What you have to do - Reproduce the passage in the text on animal care during COVID-19 below, from "Also, a snake" to "animals through COVID-19.", word for word.

Text segment -
>>>
Also, a snake had shed its skin, but the eye cap — or the scale over the eye — got stuck. This created a tough situation for the staff in terms of caring for the animal but maintaining social distancing.
“Just like in a hospital, there are times where you can’t be six feet away from each other,” she said. “We have this snake that could be caused serious harm because of his eye cap, so somebody has to restrain the snake while somebody else is trying to rub the eye cap off. That’s why we have protocols in place for when we have to work together like that.”
Present
Situations like working in close proximity to resolve the snake’s eye issue are definitely not the norm for Verderame and her staff as they continue to care for the animals through COVID-19.
In fact, their contingency plan puts in place parameters to ensure each worker is assigned a designated animal population and area to work in, limiting contact with others. There are also never more than three animal care staff present in the building at one time.
Their plan also outlines several different levels of appropriate care for the animals, which allows for the possibility that some essential staff might be unable to come into work at times. These levels range from one to three. A level one care day, Verderame explained, is the normal, optimal care she and her team were doing prior to the shutdown, the only difference being these enhanced social distancing procedures. Verderame can carry out a level one care day on her own due to her level of training, but there are certainly several situations that can impede on such plans (remember the snake and armadillo high jinks?).
Therefore, dropping down to a level two care day includes spot-cleaning animal enclosures as opposed to completely breaking down and disinfecting them, as well as replacing items like wood chips and hay and replenishing food and water. This can some in especially handy if and when full-time keepers can’t come in, and partially trained staff not up-to-speed on all the different cleaning measures could carry this out in a workday.
<<<
Entries shown -
>>>
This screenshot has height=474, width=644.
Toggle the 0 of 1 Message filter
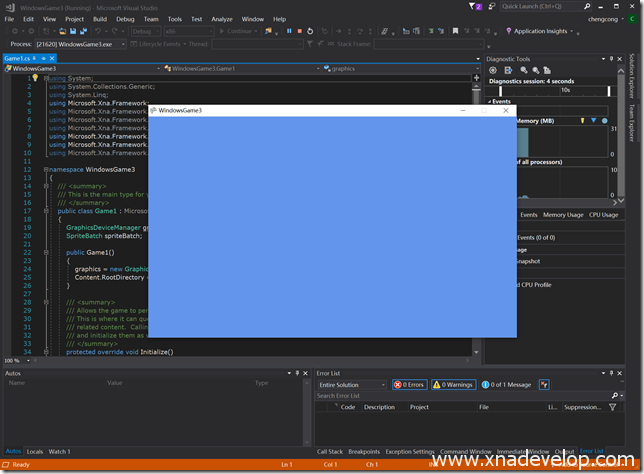click(x=506, y=384)
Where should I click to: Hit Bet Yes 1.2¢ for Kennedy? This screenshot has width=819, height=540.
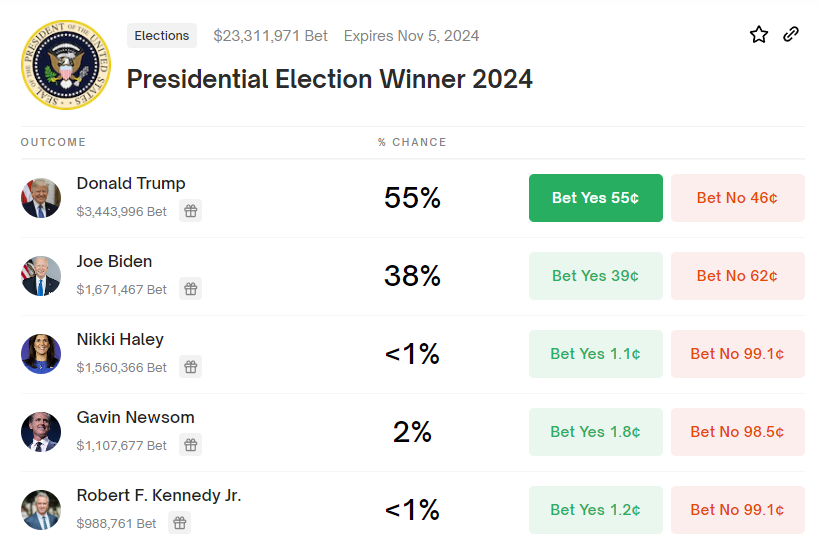coord(595,510)
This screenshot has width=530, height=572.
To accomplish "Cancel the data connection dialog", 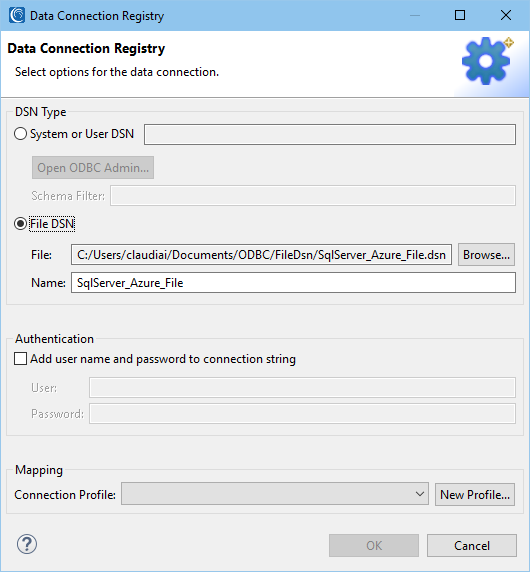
<<<
Solution -
Also, a snake had shed its skin, but the eye cap — or the scale over the eye — got stuck. This created a tough situation for the staff in terms of caring for the animal but maintaining social distancing.
“Just like in a hospital, there are times where you can’t be six feet away from each other,” she said. “We have this snake that could be caused serious harm because of his eye cap, so somebody has to restrain the snake while somebody else is trying to rub the eye cap off. That’s why we have protocols in place for when we have to work together like that.”
Present
Situations like working in close proximity to resolve the snake’s eye issue are definitely not the norm for Verderame and her staff as they continue to care for the animals through COVID-19.